As I see the boy motioning to her, I freeze. Fear and an automatic response kick in.

“I’m sorry,” I say. “I can’t help you. I’m so sorry.”

And as quick as he appeared, he is gone, swept out of the glass doors onto the rain-streaked streets of Dallas.

I sit there, numb, aware of the crinkled dollar bills in my wallet and my church down the street and the story I’d been reading about justice in America. I want to rise and follow them, but I do not. I know, even as I want to, that I will not.

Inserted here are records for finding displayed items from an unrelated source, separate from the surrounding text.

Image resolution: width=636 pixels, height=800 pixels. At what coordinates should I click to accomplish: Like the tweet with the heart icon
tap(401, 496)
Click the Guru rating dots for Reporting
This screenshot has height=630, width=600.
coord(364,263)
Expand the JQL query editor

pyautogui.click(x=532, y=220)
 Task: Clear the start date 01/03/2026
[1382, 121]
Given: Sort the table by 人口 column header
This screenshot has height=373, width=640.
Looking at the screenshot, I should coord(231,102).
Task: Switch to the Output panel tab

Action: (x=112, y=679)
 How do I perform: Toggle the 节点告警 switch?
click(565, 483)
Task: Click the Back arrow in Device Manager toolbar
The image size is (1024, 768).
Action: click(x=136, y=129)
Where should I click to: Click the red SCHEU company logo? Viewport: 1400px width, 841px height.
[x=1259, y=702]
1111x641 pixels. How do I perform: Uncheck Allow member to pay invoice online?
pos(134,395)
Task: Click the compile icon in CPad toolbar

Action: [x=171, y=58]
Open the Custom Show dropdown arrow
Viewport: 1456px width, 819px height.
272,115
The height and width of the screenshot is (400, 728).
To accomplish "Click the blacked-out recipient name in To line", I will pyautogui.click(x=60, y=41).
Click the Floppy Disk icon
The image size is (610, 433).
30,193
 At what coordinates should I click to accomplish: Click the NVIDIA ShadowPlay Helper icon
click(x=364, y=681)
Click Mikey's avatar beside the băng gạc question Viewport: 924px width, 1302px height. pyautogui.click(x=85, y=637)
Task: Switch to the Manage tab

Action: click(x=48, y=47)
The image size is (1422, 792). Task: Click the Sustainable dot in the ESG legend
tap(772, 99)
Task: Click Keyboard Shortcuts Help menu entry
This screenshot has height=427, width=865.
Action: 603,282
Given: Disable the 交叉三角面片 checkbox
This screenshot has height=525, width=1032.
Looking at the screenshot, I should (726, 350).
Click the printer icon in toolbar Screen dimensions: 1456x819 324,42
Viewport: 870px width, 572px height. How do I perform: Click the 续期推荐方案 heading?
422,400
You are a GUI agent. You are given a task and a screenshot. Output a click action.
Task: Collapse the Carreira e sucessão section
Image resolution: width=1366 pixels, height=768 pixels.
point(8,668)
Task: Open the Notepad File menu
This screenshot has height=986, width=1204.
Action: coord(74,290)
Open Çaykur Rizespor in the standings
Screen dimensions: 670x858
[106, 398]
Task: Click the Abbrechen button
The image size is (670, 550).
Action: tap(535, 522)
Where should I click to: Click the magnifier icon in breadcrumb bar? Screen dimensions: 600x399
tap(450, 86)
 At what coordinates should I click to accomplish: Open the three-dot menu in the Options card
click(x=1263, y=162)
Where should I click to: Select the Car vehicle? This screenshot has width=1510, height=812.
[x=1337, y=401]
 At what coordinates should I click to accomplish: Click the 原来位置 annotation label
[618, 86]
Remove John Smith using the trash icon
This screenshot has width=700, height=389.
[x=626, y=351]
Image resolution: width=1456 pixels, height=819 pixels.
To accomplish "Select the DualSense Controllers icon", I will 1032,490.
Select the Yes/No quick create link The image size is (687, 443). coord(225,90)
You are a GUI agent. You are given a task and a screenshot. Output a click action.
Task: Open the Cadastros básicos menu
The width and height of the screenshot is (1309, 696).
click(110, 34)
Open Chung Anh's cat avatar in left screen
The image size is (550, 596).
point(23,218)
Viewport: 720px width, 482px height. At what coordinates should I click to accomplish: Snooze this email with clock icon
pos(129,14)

Because the thing is, I am suspicious of the boy and his mother. I remember the story a tour guide once told me about a little gypsy girl in Spain. She pick-pocketed him and the tour guide, aware of the probability of such a thing, grabbed her by the arm before she could escape. In a flash, the little girl took off all of her clothes and stood there screaming. What could he do but let her go, wallet and all, lest he himself be accused of a crime much worse than stealing.

This story and others make me wary, make me afraid of being taken advantage of, make me want to protect myself before helping another.

But I do not want to be suspicious when the face of someone in need appears before me. For even if the little boy and his mother were scheming to get my money, that in itself puts them in a place of trouble, of spiritual and moral despair.

Faced with these kinds of situations, I would rather be like a person I know who jumps into action when someone is distressed, without regard for himself but only for the other. This person stops to help when a stranger’s car breaks down and automatically buys dinner for homeless men, no questions asked. I know there is a body of literature out there providing economic reasons not to help the poor and needy, literature that references things like incentives and personal responsibility and empowerment, and I do think such literature offers a modicum of truth.

But the face of that small child and the sound of his quiet voice remain in my head, and a thing inside me — call it God, call it my conscious, call it a well-off woman’s guilt — never wants someone vulnerable to disappear unreceived into an overcast city again.